■ Quoted passage
━━━━━━━━
Towards Ecologically-Informed Methods: Design’s Confrontation with Complexity

[bracket] | Maya Przybylski

As we understand an extreme as a position away from a balanced, predictable and familiar centre, it is reasonable to examine a condition of extreme as it relates to complexity. In particular, if complexity is understood as a characterization of the degree to which something is composed of many parts, the degree to which those parts are interrelated and, further, the sophistication of the processes that define these very relationships, it is possible to imagine moving towards an extreme complexity.

Acknowledging and managing increasingly higher levels of complexity within a design context is nothing new. Associative, or parametric, modeling is a well-established practice that places an interest in building complex, interrelated representations at the forefront. At one end of disciplinary activities, Building Information Modeling (BIM) combines physical and functional considerations of a design process by integrating spatial, material and performance-based representations in a single model. During the more exploratory phases of work, algorithmically generated forms and visualizations, whether through visual or procedural coding, have contributed to the creation of a variety of formal and organizational strategies. These, along with many others, have become reasonably accessible tools and techniques through which designers can confront complexity in their work.
━━━━━━━━
■ Raw data
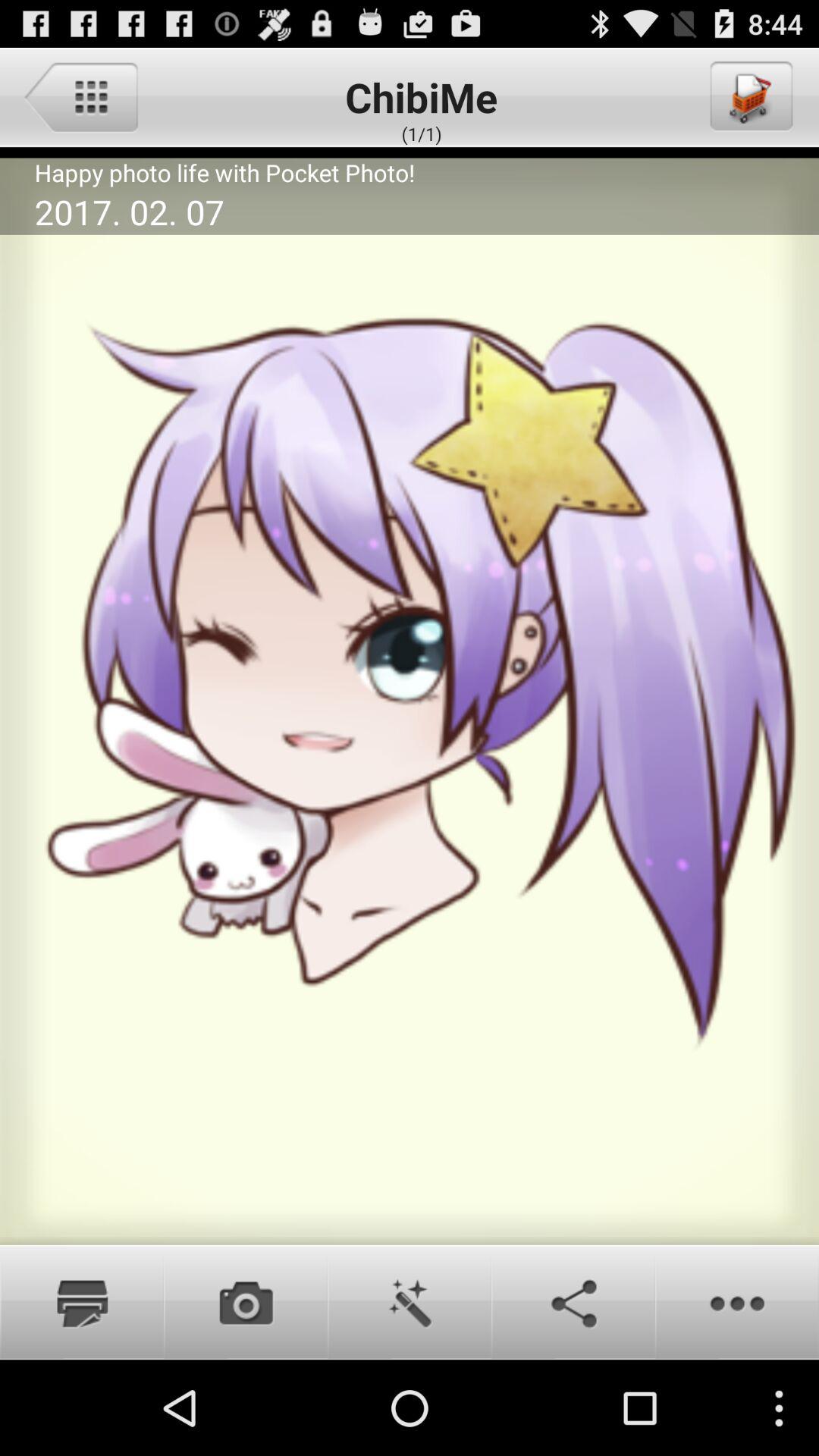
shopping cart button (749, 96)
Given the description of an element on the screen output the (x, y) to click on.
━━━━━━━━
■ Given exercise
Translate this sentence from the essay on design and complexity into Spanish: "Associative, or parametric, modeling is a well-established practice that places an interest in building complex, interrelated representations at the forefront."

■ Result of the task
El modelado asociativo, o paramétrico, es una práctica bien establecida que sitúa en primer plano el interés por construir representaciones complejas e interrelacionadas.